» **Actividades propuestas**:
a. Responde a estas preguntas sobre el texto acerca de la toma de decisiones:
(i) ¿Qué sensación nos proporciona hoy el acceso rápido y fácil al conocimiento?
(ii) Cuando entran en juego los factores subjetivos, ¿qué se busca ya en lugar del precio del inmueble?
(iii) ¿Qué tipo de investigación habrá que hacer para ponderar los factores subjetivos?
b. Cambia "incertidumbre" por "duda" y vuelve a escribir el fragmento del texto sobre la toma de decisiones que comienza en "En la actualidad, el" y termina en "igual de infructuoso.".

En la actualidad, el acceso rápido y fácil al conocimiento nos proporciona una errónea sensación de control. Para tomar una decisión, intentaremos disminuir al mínimo el nivel de incertidumbre, pero nunca podremos eliminarlo. Si precipitarse para evitar la angustia que produce la pérdida de control sobre una situación puede ser muy perjudicial, dedicar un excesivo tiempo a la búsqueda de factores susceptibles de investigación –sumado al hecho de que las fuentes no siempre son fiables–resultará igual de infructuoso.
Pero existen otros factores que son subjetivos. Por ejemplo, la necesidad más o menos imperiosa de vender o el significado emocional que tiene para nosotros esa casa, o las motivaciones internas que tengamos para no fumar. Aquí no se busca ya el precio del inmueble, sino su valor, que obviamente va a ser diferente para nosotros que para el comprador, y esto está fuera de nuestro control. Ya no analizamos el riesgo de enfermar en la población general, sino en nosotros mismos, y si nuestra mayor motivación es nuestra la salud, disfrutar del tabaco, asumir los efectos colaterales de dejar de fumar –como aumentar de peso– o si ha llegado el momento de afrontar el esfuerzo que supone abandonar una adicción. Para ponderar estos factores subjetivos, la investigación que tendremos que hacer es interna.

» **Datos de entrada**:
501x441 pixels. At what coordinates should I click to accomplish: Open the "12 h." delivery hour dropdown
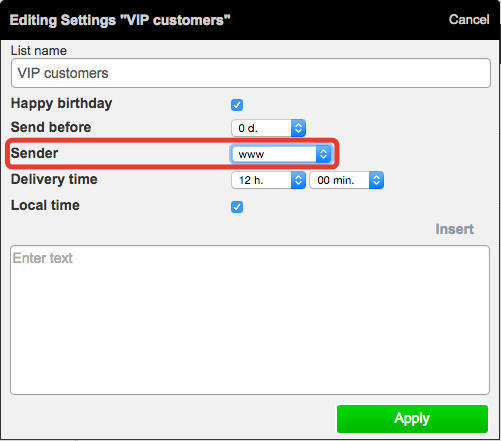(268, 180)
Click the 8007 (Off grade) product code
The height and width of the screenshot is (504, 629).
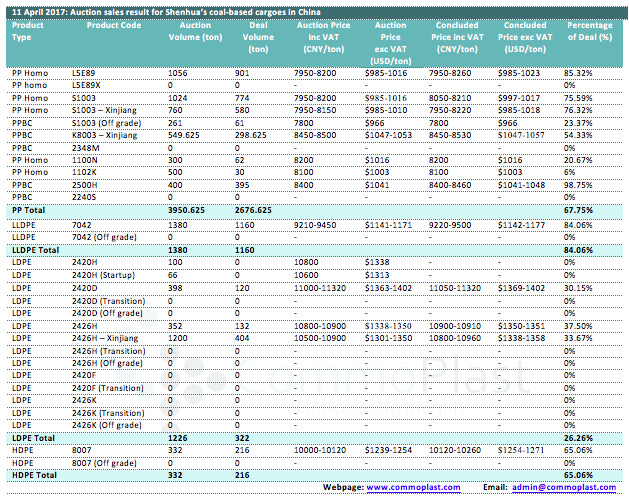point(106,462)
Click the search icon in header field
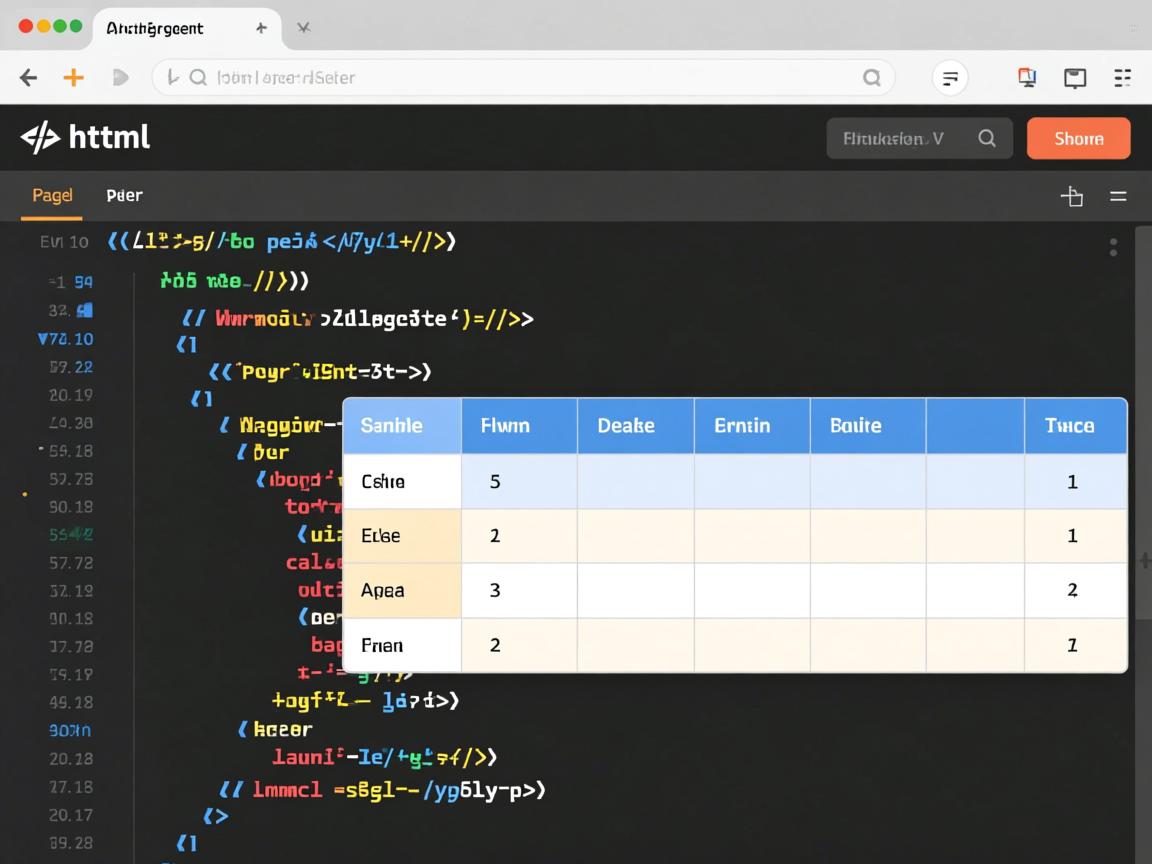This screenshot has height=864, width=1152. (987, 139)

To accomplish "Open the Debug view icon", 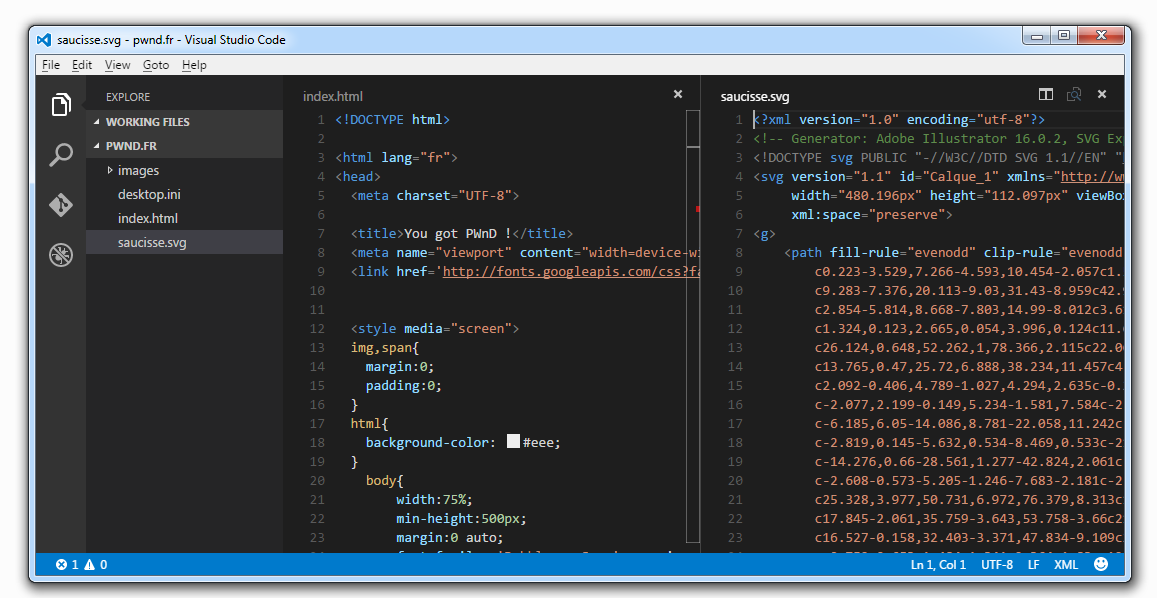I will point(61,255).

--

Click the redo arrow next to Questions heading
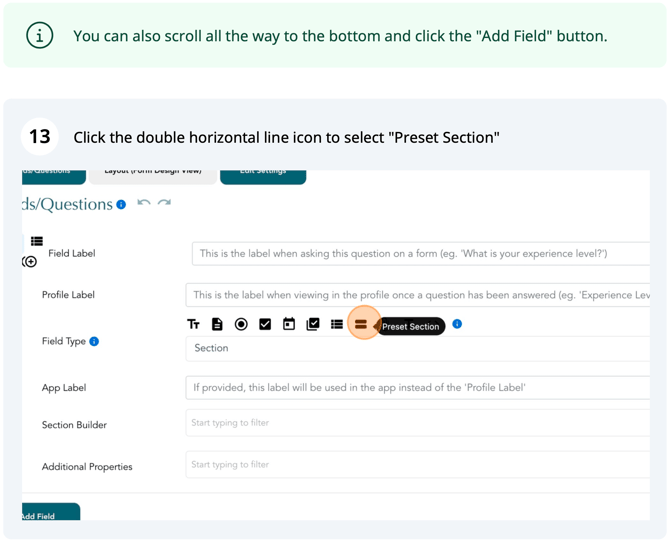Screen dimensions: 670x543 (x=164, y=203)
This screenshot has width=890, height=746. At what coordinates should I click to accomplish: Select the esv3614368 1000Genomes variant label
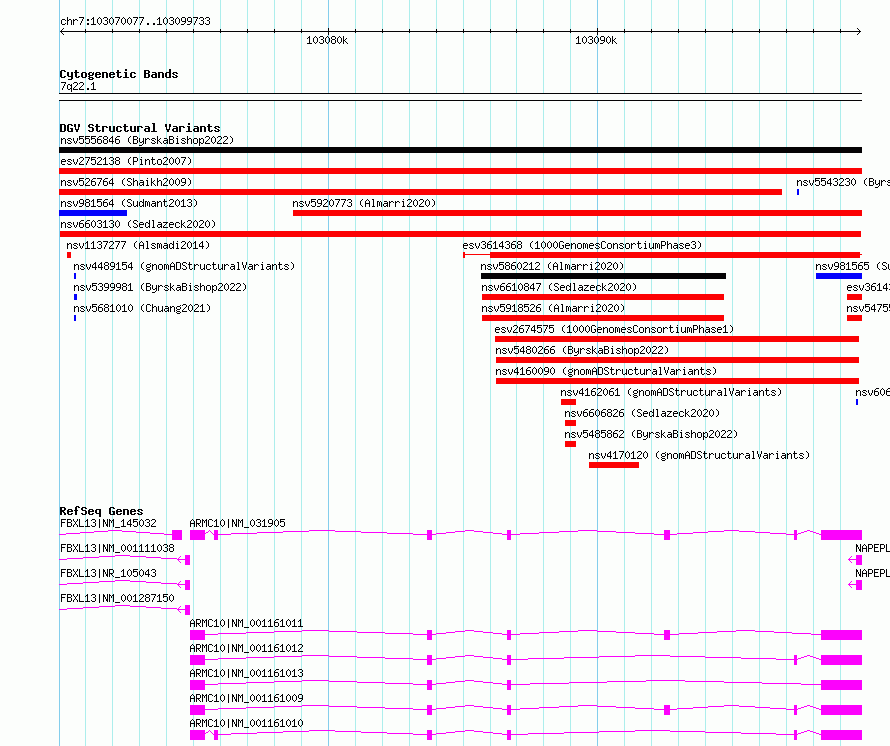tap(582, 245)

» **Solucionario**:
a.
(i) Una errónea sensación de control.
(ii) Su valor.
(iii) Una investigación interna.

b.
En la actualidad, el acceso rápido y fácil al conocimiento nos proporciona una errónea sensación de control. Para tomar una decisión, intentaremos disminuir al mínimo el nivel de duda, pero nunca podremos eliminarlo. Si precipitarse para evitar la angustia que produce la pérdida de control sobre una situación puede ser muy perjudicial, dedicar un excesivo tiempo a la búsqueda de factores susceptibles de investigación –sumado al hecho de que las fuentes no siempre son fiables–resultará igual de infructuoso.